Fibroblast growth factor‐23 (FGF23) acts on cells that constitutively express fibroblast growth factor receptor‐1 (FGFR1) and its coreceptor αKlotho. In cells that do not constitutively express αKlotho, such as cardiac myocytes and fibroblasts, circulating αKlotho is thought to perform a role similar to membrane‐bound αKlotho. Circulating FGF23 can also bind to other FGFR1 and other FGFR independently of αKlotho. In cardiac myocytes, this is thought to be FGFR4 predominantly. The binding of FGF23 to an FGFR1‐αKlotho complex activates MAPK (mitogen‐activated protein kinase), upregulating early growth response protein‐1 (EGR1), thereby modulating physiological gene expression. In the absence of αKlotho, FGF23 binding to either FGFR1 or FGFR4 activates phospholipase Cγ1 (PLCγ1), increasing intracellular calcium. This in turn activates calcineurin to dephosphorylate (P, in red) nuclear factor of activated T‐cells (NFAT), which induces pathophysiological gene transcription.
Figure 2
Figure 2. Dynamic interplay of fibroblast growth factor‐23–αKlotho axis.
Dietary phosphate (Pi) ingestion and absorption leads to osteocytes secreting fibroblast growth factor‐23 (FGF23). It is not clear how osteocytes detect circulating phosphate, but the sensing of calciprotein particles (nanoparticles consisting of calcium, phosphate, and fetuin A) has been proposed as a potential mechanism. Increased FGF23 leads to increased phosphate excretion by downregulating sodium‐dependent phosphate cotransporter IIa/c, via mitogen‐activated protein kinase signaling, in the renal proximal tubules expressing FGF‐receptor 1 (FGFR1) in an αKlotho‐dependent manner.

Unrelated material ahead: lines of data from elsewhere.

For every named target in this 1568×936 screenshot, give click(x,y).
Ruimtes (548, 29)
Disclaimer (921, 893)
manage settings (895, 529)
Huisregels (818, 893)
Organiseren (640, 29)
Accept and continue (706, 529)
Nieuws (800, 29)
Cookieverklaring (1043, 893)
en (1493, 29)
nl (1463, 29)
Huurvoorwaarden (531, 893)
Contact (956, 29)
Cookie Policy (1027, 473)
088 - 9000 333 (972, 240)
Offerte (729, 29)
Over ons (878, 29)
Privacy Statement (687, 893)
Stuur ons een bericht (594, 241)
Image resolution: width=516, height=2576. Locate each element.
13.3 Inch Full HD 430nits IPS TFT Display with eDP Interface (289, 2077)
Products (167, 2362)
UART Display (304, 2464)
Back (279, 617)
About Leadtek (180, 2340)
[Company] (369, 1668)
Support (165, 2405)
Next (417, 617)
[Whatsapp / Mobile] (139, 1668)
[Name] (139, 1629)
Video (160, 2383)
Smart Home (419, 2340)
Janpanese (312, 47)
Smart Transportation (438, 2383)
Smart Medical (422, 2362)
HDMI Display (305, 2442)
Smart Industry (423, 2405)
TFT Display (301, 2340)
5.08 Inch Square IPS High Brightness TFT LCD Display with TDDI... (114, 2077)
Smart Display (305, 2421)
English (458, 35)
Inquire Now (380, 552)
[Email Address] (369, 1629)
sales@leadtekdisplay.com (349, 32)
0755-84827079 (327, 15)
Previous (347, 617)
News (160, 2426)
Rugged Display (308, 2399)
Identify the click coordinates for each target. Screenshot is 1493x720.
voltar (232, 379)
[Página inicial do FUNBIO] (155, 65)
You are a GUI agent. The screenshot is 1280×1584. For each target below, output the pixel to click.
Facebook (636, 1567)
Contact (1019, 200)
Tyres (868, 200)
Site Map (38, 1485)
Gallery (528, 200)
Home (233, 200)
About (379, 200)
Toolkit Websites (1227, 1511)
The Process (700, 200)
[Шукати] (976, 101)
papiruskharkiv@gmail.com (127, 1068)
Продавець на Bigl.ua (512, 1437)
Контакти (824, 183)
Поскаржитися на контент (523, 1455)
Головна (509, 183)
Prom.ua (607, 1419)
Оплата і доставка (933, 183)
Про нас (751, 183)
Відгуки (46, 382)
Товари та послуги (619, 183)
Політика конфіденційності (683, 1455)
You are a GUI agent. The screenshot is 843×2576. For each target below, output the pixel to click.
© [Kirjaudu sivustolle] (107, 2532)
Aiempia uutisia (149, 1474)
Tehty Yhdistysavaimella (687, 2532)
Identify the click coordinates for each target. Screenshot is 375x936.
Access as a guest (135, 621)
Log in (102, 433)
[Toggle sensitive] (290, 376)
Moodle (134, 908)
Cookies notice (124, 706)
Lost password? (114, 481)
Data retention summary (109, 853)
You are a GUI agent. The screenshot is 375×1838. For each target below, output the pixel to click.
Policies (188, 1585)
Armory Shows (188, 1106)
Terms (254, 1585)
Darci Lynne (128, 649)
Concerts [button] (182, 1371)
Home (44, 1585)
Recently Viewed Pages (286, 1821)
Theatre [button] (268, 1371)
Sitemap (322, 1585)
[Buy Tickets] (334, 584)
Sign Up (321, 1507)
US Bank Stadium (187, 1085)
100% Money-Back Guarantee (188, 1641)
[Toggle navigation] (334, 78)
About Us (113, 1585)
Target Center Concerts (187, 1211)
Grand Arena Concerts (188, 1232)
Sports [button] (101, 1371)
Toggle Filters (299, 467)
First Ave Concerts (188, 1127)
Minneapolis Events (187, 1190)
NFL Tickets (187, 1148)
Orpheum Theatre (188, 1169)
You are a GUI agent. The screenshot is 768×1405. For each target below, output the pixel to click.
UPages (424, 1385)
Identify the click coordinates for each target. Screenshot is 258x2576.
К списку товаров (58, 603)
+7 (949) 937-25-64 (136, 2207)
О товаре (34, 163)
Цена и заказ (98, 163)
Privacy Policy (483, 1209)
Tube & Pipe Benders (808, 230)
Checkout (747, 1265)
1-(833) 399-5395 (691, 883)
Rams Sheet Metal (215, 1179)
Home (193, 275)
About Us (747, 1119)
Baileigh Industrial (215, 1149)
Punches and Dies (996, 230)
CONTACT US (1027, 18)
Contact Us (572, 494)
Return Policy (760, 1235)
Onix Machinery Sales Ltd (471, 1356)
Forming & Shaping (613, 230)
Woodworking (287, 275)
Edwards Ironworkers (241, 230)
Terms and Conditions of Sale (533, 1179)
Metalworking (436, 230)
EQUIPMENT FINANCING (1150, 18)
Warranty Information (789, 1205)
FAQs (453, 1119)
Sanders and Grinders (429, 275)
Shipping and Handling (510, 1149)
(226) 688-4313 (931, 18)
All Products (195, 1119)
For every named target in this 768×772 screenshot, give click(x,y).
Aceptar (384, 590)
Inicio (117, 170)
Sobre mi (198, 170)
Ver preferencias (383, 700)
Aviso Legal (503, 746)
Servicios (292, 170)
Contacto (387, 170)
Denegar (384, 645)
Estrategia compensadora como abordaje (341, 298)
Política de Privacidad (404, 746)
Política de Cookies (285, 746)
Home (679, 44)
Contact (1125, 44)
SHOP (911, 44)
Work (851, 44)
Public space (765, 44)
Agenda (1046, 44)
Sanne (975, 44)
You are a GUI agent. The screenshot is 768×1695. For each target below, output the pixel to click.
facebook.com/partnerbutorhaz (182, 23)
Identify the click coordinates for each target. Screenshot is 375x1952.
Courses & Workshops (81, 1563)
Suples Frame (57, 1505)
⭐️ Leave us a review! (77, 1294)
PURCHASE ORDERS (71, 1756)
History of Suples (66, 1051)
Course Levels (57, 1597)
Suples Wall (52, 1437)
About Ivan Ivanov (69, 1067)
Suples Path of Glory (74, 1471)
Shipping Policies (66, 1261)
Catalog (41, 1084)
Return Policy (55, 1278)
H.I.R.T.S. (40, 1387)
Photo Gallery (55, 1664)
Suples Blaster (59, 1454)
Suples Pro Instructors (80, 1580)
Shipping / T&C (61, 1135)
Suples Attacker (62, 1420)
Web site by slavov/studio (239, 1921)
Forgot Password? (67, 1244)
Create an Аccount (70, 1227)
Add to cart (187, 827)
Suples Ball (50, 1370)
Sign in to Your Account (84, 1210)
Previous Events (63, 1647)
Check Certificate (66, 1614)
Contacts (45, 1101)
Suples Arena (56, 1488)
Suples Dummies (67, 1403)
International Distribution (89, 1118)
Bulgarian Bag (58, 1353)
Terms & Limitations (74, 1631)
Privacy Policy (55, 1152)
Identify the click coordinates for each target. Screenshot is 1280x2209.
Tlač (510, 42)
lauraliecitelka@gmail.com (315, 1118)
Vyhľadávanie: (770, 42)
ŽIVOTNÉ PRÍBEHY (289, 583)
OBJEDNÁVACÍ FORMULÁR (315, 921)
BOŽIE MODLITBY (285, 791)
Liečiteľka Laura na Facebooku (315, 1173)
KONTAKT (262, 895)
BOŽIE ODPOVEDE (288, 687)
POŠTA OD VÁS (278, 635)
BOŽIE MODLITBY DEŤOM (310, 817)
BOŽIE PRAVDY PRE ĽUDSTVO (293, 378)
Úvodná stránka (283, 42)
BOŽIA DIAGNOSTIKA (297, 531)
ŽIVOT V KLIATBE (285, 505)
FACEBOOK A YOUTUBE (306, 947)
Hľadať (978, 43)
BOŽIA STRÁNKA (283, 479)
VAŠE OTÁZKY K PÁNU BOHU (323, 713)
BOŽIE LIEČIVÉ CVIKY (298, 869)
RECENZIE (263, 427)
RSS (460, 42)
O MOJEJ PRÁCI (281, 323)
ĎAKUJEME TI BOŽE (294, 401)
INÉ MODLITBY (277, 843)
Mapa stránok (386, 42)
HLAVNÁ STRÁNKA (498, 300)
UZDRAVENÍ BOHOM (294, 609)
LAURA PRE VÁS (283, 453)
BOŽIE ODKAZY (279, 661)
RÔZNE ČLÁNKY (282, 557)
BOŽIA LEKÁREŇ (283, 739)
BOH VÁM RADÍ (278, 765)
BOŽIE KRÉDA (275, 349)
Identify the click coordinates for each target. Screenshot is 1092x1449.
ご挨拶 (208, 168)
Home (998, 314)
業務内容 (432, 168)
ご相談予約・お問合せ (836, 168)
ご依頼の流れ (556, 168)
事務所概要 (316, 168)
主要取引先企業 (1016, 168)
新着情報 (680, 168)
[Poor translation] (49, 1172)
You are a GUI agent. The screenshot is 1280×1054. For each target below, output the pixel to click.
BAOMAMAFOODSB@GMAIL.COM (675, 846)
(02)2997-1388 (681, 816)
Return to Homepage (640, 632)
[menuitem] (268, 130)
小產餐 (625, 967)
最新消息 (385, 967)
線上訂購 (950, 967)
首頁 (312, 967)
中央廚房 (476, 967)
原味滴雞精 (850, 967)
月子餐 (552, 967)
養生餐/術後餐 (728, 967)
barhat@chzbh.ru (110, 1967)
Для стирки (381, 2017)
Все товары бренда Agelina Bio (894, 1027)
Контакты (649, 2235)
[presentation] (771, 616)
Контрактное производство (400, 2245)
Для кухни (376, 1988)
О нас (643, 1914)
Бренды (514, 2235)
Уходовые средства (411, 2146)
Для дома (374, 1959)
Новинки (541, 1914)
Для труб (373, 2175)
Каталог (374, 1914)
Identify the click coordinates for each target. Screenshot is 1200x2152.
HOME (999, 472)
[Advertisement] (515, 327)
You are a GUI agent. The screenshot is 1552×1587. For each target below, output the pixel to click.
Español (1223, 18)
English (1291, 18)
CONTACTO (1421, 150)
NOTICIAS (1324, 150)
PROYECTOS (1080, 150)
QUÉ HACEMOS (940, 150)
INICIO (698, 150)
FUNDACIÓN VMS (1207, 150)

In addition, FGF23 lowers renal vitamin D hydroxylation and decreases parathyroid hormone (PTH) secretion, both actions also being αKlotho‐dependent, reducing calcium entry into the circulation. In the context of reducing renal function, FGF23 production increases to compensate for reduced renal phosphate excretion, decreased activated vitamin D levels, and rising PTH secretion. High levels of circulating FGF23 have been implicated in the development of uremic cardiomyopathy through αKlotho‐independent mechanisms via either the FGFR1 or, more likely, FGFR4. Circulating αKlotho may mitigate some of the pathophysiological actions of FGF23 on the myocardium. However, the kidneys are the main source of circulating αKlotho and levels decrease with reducing renal function.